# [What is being asked]
Nothing in the records may be left out or altered; reproduce them all exactly.

# [Extracted entries]
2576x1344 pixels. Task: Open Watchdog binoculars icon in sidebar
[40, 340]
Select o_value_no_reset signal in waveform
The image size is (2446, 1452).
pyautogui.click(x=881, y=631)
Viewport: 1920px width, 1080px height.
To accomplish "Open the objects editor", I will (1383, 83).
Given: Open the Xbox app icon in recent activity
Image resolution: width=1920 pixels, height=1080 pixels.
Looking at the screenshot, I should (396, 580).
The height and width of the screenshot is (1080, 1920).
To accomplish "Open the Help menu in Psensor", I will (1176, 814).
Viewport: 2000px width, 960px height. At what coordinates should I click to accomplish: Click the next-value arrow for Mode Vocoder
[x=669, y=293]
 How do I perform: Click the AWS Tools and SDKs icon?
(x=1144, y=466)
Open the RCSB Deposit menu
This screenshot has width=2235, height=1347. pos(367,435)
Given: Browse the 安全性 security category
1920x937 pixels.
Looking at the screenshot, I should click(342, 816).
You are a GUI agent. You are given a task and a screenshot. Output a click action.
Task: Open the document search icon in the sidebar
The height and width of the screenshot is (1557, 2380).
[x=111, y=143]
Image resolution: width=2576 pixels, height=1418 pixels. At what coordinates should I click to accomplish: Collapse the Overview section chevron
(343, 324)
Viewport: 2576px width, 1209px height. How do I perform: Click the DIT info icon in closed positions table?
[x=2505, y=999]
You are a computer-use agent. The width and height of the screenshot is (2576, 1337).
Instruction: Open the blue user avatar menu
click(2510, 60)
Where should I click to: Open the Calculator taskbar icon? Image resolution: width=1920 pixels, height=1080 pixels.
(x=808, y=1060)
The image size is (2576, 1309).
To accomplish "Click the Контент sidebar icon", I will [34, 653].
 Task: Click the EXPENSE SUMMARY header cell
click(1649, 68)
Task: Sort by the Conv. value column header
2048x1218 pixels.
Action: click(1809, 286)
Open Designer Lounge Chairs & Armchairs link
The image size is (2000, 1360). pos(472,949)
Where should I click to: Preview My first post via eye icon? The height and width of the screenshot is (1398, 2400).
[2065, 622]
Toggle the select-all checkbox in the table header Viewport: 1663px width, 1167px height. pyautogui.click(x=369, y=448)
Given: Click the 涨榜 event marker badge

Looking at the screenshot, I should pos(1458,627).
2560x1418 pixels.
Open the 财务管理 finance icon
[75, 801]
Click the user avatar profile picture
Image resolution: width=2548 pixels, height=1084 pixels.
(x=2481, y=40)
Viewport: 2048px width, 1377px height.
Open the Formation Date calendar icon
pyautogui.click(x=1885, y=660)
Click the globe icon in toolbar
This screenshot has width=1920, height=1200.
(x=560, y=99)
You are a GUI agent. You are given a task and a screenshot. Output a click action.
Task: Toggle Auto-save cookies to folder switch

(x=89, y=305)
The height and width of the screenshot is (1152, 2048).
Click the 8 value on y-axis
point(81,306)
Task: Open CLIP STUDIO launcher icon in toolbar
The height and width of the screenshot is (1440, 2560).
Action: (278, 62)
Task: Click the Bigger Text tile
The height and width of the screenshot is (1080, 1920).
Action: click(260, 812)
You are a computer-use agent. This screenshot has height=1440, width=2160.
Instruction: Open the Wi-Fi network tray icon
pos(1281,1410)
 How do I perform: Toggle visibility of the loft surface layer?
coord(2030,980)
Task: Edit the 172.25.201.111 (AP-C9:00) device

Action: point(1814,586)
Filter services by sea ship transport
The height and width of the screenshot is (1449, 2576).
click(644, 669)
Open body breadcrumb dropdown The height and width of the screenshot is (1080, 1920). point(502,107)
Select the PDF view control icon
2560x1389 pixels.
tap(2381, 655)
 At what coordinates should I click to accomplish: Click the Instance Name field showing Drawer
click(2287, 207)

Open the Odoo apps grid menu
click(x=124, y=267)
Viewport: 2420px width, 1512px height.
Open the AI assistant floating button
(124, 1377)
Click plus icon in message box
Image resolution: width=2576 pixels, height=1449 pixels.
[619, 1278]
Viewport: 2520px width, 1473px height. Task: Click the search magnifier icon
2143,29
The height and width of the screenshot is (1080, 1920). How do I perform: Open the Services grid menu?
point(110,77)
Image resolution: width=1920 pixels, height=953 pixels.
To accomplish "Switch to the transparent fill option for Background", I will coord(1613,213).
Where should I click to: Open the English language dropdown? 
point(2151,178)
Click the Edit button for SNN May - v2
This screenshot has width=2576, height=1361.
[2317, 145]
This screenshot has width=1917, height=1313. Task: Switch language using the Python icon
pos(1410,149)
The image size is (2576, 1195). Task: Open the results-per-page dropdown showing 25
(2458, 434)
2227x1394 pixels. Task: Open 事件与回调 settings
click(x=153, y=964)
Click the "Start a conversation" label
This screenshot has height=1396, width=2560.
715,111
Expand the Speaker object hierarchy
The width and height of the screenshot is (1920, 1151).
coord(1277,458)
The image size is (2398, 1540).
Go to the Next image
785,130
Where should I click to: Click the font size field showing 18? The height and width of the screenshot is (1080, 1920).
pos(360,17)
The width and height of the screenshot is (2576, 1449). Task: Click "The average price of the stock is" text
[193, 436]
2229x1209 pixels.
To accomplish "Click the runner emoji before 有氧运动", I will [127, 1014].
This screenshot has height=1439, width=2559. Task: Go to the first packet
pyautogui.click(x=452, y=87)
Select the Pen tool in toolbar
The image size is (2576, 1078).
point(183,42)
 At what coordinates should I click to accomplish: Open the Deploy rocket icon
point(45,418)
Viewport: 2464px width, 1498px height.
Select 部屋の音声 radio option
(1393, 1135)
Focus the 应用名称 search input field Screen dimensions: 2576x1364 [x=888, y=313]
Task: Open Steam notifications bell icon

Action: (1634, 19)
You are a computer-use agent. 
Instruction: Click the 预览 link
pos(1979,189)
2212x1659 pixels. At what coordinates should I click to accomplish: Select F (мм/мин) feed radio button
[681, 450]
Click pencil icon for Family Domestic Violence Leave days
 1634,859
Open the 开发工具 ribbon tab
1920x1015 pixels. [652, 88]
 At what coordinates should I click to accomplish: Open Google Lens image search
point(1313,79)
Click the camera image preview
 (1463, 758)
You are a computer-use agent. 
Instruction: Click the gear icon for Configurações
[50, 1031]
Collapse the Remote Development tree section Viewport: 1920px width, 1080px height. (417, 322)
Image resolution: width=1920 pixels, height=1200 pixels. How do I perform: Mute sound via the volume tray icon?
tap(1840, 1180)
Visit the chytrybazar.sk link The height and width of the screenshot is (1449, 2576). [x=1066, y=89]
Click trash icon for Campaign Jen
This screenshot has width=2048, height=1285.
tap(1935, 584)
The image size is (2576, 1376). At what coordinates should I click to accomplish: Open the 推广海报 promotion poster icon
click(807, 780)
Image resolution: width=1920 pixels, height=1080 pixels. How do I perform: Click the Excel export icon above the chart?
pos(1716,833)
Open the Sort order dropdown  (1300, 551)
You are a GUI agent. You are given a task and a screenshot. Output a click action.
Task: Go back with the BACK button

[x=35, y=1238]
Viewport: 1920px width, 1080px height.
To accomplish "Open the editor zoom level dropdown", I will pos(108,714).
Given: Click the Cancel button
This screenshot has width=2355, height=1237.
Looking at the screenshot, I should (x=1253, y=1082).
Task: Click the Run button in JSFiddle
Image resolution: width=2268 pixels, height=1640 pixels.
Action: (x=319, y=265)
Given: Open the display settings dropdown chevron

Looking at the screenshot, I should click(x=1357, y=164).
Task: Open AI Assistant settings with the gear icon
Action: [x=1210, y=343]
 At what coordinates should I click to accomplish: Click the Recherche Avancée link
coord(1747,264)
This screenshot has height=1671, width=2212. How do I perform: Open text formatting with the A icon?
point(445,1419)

# [Result for this exercise]
2576x1344 pixels. Task: Open Watchdog binoculars icon in sidebar
[40, 340]
Select o_value_no_reset signal in waveform
The image size is (2446, 1452).
pyautogui.click(x=881, y=631)
Viewport: 1920px width, 1080px height.
To accomplish "Open the objects editor", I will (1383, 83).
Given: Open the Xbox app icon in recent activity
Image resolution: width=1920 pixels, height=1080 pixels.
Looking at the screenshot, I should (396, 580).
The height and width of the screenshot is (1080, 1920).
To accomplish "Open the Help menu in Psensor", I will (1176, 814).
Viewport: 2000px width, 960px height. At what coordinates should I click to accomplish: Click the next-value arrow for Mode Vocoder
[x=669, y=293]
 How do I perform: Click the AWS Tools and SDKs icon?
(x=1144, y=466)
Open the RCSB Deposit menu
This screenshot has width=2235, height=1347. pos(367,435)
Given: Browse the 安全性 security category
1920x937 pixels.
Looking at the screenshot, I should click(342, 816).
You are a GUI agent. You are given a task and a screenshot. Output a click action.
Task: Open the document search icon in the sidebar
The height and width of the screenshot is (1557, 2380).
[x=111, y=143]
Image resolution: width=2576 pixels, height=1418 pixels. At what coordinates should I click to accomplish: Collapse the Overview section chevron
(343, 324)
Viewport: 2576px width, 1209px height. How do I perform: Click the DIT info icon in closed positions table?
[x=2505, y=999]
You are a computer-use agent. The width and height of the screenshot is (2576, 1337).
Instruction: Open the blue user avatar menu
click(2510, 60)
Where should I click to: Open the Calculator taskbar icon? Image resolution: width=1920 pixels, height=1080 pixels.
(x=808, y=1060)
The image size is (2576, 1309).
To accomplish "Click the Контент sidebar icon", I will [34, 653].
 Task: Click the EXPENSE SUMMARY header cell
click(1649, 68)
Task: Sort by the Conv. value column header
2048x1218 pixels.
Action: click(1809, 286)
Open Designer Lounge Chairs & Armchairs link
The image size is (2000, 1360). pos(472,949)
Where should I click to: Preview My first post via eye icon? The height and width of the screenshot is (1398, 2400).
[2065, 622]
Toggle the select-all checkbox in the table header Viewport: 1663px width, 1167px height. pyautogui.click(x=369, y=448)
Given: Click the 涨榜 event marker badge

Looking at the screenshot, I should pos(1458,627).
2560x1418 pixels.
Open the 财务管理 finance icon
[75, 801]
Click the user avatar profile picture
Image resolution: width=2548 pixels, height=1084 pixels.
(x=2481, y=40)
Viewport: 2048px width, 1377px height.
Open the Formation Date calendar icon
pyautogui.click(x=1885, y=660)
Click the globe icon in toolbar
This screenshot has width=1920, height=1200.
(x=560, y=99)
You are a GUI agent. You are given a task and a screenshot. Output a click action.
Task: Toggle Auto-save cookies to folder switch

(x=89, y=305)
The height and width of the screenshot is (1152, 2048).
Click the 8 value on y-axis
point(81,306)
Task: Open CLIP STUDIO launcher icon in toolbar
The height and width of the screenshot is (1440, 2560).
Action: (278, 62)
Task: Click the Bigger Text tile
The height and width of the screenshot is (1080, 1920).
Action: click(260, 812)
You are a computer-use agent. This screenshot has height=1440, width=2160.
Instruction: Open the Wi-Fi network tray icon
pos(1281,1410)
 How do I perform: Toggle visibility of the loft surface layer?
coord(2030,980)
Task: Edit the 172.25.201.111 (AP-C9:00) device

Action: point(1814,586)
Filter services by sea ship transport
The height and width of the screenshot is (1449, 2576).
click(644, 669)
Open body breadcrumb dropdown The height and width of the screenshot is (1080, 1920). point(502,107)
Select the PDF view control icon
2560x1389 pixels.
tap(2381, 655)
 At what coordinates should I click to accomplish: Click the Instance Name field showing Drawer
click(2287, 207)

Open the Odoo apps grid menu
click(x=124, y=267)
Viewport: 2420px width, 1512px height.
Open the AI assistant floating button
(124, 1377)
Click plus icon in message box
Image resolution: width=2576 pixels, height=1449 pixels.
[619, 1278]
Viewport: 2520px width, 1473px height. Task: Click the search magnifier icon
2143,29
The height and width of the screenshot is (1080, 1920). How do I perform: Open the Services grid menu?
point(110,77)
Image resolution: width=1920 pixels, height=953 pixels.
To accomplish "Switch to the transparent fill option for Background", I will coord(1613,213).
Where should I click to: Open the English language dropdown? 
point(2151,178)
Click the Edit button for SNN May - v2
This screenshot has width=2576, height=1361.
[2317, 145]
This screenshot has width=1917, height=1313. Task: Switch language using the Python icon
pos(1410,149)
The image size is (2576, 1195). Task: Open the results-per-page dropdown showing 25
(2458, 434)
2227x1394 pixels. Task: Open 事件与回调 settings
click(x=153, y=964)
Click the "Start a conversation" label
This screenshot has height=1396, width=2560.
715,111
Expand the Speaker object hierarchy
The width and height of the screenshot is (1920, 1151).
coord(1277,458)
The image size is (2398, 1540).
Go to the Next image
785,130
Where should I click to: Click the font size field showing 18? The height and width of the screenshot is (1080, 1920).
pos(360,17)
The width and height of the screenshot is (2576, 1449). Task: Click "The average price of the stock is" text
[193, 436]
2229x1209 pixels.
To accomplish "Click the runner emoji before 有氧运动", I will [127, 1014].
This screenshot has height=1439, width=2559. Task: Go to the first packet
pyautogui.click(x=452, y=87)
Select the Pen tool in toolbar
The image size is (2576, 1078).
point(183,42)
 At what coordinates should I click to accomplish: Open the Deploy rocket icon
point(45,418)
Viewport: 2464px width, 1498px height.
Select 部屋の音声 radio option
(1393, 1135)
Focus the 应用名称 search input field Screen dimensions: 2576x1364 [x=888, y=313]
Task: Open Steam notifications bell icon

Action: (1634, 19)
You are a computer-use agent. 
Instruction: Click the 预览 link
pos(1979,189)
2212x1659 pixels. At what coordinates should I click to accomplish: Select F (мм/мин) feed radio button
[681, 450]
Click pencil icon for Family Domestic Violence Leave days
 1634,859
Open the 开发工具 ribbon tab
1920x1015 pixels. [652, 88]
 At what coordinates should I click to accomplish: Open Google Lens image search
point(1313,79)
Click the camera image preview
 (1463, 758)
You are a computer-use agent. 
Instruction: Click the gear icon for Configurações
[50, 1031]
Collapse the Remote Development tree section Viewport: 1920px width, 1080px height. (417, 322)
Image resolution: width=1920 pixels, height=1200 pixels. How do I perform: Mute sound via the volume tray icon?
tap(1840, 1180)
Visit the chytrybazar.sk link The height and width of the screenshot is (1449, 2576). [x=1066, y=89]
Click trash icon for Campaign Jen
This screenshot has width=2048, height=1285.
tap(1935, 584)
The image size is (2576, 1376). At what coordinates should I click to accomplish: Open the 推广海报 promotion poster icon
click(807, 780)
Image resolution: width=1920 pixels, height=1080 pixels. How do I perform: Click the Excel export icon above the chart?
pos(1716,833)
Open the Sort order dropdown  (1300, 551)
You are a GUI agent. You are given a task and a screenshot. Output a click action.
Task: Go back with the BACK button

[x=35, y=1238]
Viewport: 1920px width, 1080px height.
To accomplish "Open the editor zoom level dropdown", I will pos(108,714).
Given: Click the Cancel button
This screenshot has width=2355, height=1237.
Looking at the screenshot, I should (x=1253, y=1082).
Task: Click the Run button in JSFiddle
Image resolution: width=2268 pixels, height=1640 pixels.
Action: (x=319, y=265)
Given: Open the display settings dropdown chevron

Looking at the screenshot, I should click(x=1357, y=164).
Task: Open AI Assistant settings with the gear icon
Action: [x=1210, y=343]
 At what coordinates should I click to accomplish: Click the Recherche Avancée link
coord(1747,264)
This screenshot has height=1671, width=2212. How do I perform: Open text formatting with the A icon?
point(445,1419)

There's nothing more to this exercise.